讲解AD699、辅导R程序语言、讲解Business Analytics、R设计辅导
- 首页 >> Algorithm 算法AD699: Data Mining for Business Analytics
Fall 2018
Homework #5
Topic: Clustering
Due by 11:59 p.m. on Monday, 03DEC
Task: k-means clustering
The dataset Cereals.csv contains nutritional information, store display, and consumer ratings for 77 breakfast
cereals. Descriptions of the variables can be found in a text file that accompanies this assignment prompt.
I. Read this dataset into your R environment. Show the steps that you used to accomplish this.
II. Remove all cereals with missing values. Show the steps that you used to accomplish this.

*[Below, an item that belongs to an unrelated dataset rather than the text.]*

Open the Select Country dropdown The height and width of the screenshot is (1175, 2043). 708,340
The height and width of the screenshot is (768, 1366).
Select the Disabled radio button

III. Should this data be normalized? Why or why not? If so, normalize your data,and show the steps that
you took in order to make this happen.
IV. Use the kmeans algorithm to separate the breakfast cereals into clusters. To determine the optimal
number of clusters to use, consider using an elbow chart, or another means of analysis of your
preference. (Figure 15.6 in our textbook shows an elbow chart -- the textbook does not provide
template code, but a quick online search will very quickly yield sample/template code for an elbow
chart).
V. The local elementary school has asked that you identify the healthiest cluster from among the clusters
that you’ve found. Which cluster will you select, and why? Which cereals are in this cluster?